*What needs to be done:* Each line of the data has to be retyped exactly as it is.

------ Source material

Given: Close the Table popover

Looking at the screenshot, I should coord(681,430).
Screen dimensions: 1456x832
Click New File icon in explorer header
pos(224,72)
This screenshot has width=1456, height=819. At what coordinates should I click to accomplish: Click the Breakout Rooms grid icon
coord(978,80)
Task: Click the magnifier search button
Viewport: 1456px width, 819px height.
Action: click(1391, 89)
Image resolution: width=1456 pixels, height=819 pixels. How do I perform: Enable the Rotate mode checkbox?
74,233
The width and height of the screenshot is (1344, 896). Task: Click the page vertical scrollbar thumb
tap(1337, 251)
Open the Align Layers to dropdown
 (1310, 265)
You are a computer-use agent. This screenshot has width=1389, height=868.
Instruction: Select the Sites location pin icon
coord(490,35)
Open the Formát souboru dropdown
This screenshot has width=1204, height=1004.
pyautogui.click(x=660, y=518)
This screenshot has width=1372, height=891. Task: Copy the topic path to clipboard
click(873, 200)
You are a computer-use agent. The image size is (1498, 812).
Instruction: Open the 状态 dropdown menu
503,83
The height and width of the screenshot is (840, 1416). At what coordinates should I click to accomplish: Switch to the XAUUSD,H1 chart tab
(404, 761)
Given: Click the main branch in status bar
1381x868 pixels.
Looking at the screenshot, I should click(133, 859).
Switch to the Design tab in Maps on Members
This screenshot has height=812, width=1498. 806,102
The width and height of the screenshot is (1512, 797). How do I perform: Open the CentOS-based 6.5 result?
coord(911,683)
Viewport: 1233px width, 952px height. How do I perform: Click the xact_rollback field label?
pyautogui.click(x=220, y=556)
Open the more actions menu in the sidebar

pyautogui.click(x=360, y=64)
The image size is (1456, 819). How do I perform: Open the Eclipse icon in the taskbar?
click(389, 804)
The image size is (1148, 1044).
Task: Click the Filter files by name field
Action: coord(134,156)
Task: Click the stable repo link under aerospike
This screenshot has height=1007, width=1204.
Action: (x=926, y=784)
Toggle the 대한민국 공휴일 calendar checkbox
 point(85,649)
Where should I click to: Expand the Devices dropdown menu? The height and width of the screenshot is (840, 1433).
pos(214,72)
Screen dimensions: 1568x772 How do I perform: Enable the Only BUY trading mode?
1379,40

------------

*Exercise answer:*
Given: Close the Table popover

Looking at the screenshot, I should coord(681,430).
Screen dimensions: 1456x832
Click New File icon in explorer header
pos(224,72)
This screenshot has width=1456, height=819. At what coordinates should I click to accomplish: Click the Breakout Rooms grid icon
coord(978,80)
Task: Click the magnifier search button
Viewport: 1456px width, 819px height.
Action: click(1391, 89)
Image resolution: width=1456 pixels, height=819 pixels. How do I perform: Enable the Rotate mode checkbox?
74,233
The width and height of the screenshot is (1344, 896). Task: Click the page vertical scrollbar thumb
tap(1337, 251)
Open the Align Layers to dropdown
 (1310, 265)
You are a computer-use agent. This screenshot has width=1389, height=868.
Instruction: Select the Sites location pin icon
coord(490,35)
Open the Formát souboru dropdown
This screenshot has width=1204, height=1004.
pyautogui.click(x=660, y=518)
This screenshot has width=1372, height=891. Task: Copy the topic path to clipboard
click(873, 200)
You are a computer-use agent. The image size is (1498, 812).
Instruction: Open the 状态 dropdown menu
503,83
The height and width of the screenshot is (840, 1416). At what coordinates should I click to accomplish: Switch to the XAUUSD,H1 chart tab
(404, 761)
Given: Click the main branch in status bar
1381x868 pixels.
Looking at the screenshot, I should click(133, 859).
Switch to the Design tab in Maps on Members
This screenshot has height=812, width=1498. 806,102
The width and height of the screenshot is (1512, 797). How do I perform: Open the CentOS-based 6.5 result?
coord(911,683)
Viewport: 1233px width, 952px height. How do I perform: Click the xact_rollback field label?
pyautogui.click(x=220, y=556)
Open the more actions menu in the sidebar

pyautogui.click(x=360, y=64)
The image size is (1456, 819). How do I perform: Open the Eclipse icon in the taskbar?
click(389, 804)
The image size is (1148, 1044).
Task: Click the Filter files by name field
Action: coord(134,156)
Task: Click the stable repo link under aerospike
This screenshot has height=1007, width=1204.
Action: (x=926, y=784)
Toggle the 대한민국 공휴일 calendar checkbox
 point(85,649)
Where should I click to: Expand the Devices dropdown menu? The height and width of the screenshot is (840, 1433).
pos(214,72)
Screen dimensions: 1568x772 How do I perform: Enable the Only BUY trading mode?
1379,40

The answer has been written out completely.